Not that all these successful political formations are definitely on Emmanuel Macron’s side: in Latvia, Jānis Bordāns’ New Conservative Party is certainly no friend of the progressives (unlike the country’s other emerging party, Attīstībai/Par!). But all of them share a common willingness to renew the political landscape of their country, fight more decisively against corruption in government circles and provide a new electoral framework that will seem more familiar to Western audiences than the current ones: just like Volodymyr Zelensky managed to completely overrun the old (some might say artificial) dichotomies between Eastern and Western Ukraine during the past elections, Latvia’s New Conservative Party and Attīstībai/Par! are providing a new Conservative vs. Progressive framework that could well supercede the Latvian speakers vs. Russian speakers dichotomy that has defined much of Latvian politics since the country reclaimed its independence in 1991.
This of course does not mean that everything has immediately changed for the better: for those emerging politicians that have been elected to the highest functions, the hardest part of the work starts now, and we know that governance can only bring disappointment over time.

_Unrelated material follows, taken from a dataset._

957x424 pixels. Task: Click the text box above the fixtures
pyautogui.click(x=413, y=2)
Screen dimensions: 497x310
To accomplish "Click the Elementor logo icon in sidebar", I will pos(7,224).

On the other hand, the much needed rejuvenation of the political landscape (whether inside the existing party system or not) is still very much ongoing in many other places in emerging Europe, but we can definitely see a trend here – and a positive one, if only because it is breaking the myth (unfortunately persistent in Western Europe) that portrays emerging Europe as uniformly grey, authoritarian and reactionary. Well, parts of it may well be, but it is now becoming clear to all that this is not the whole story.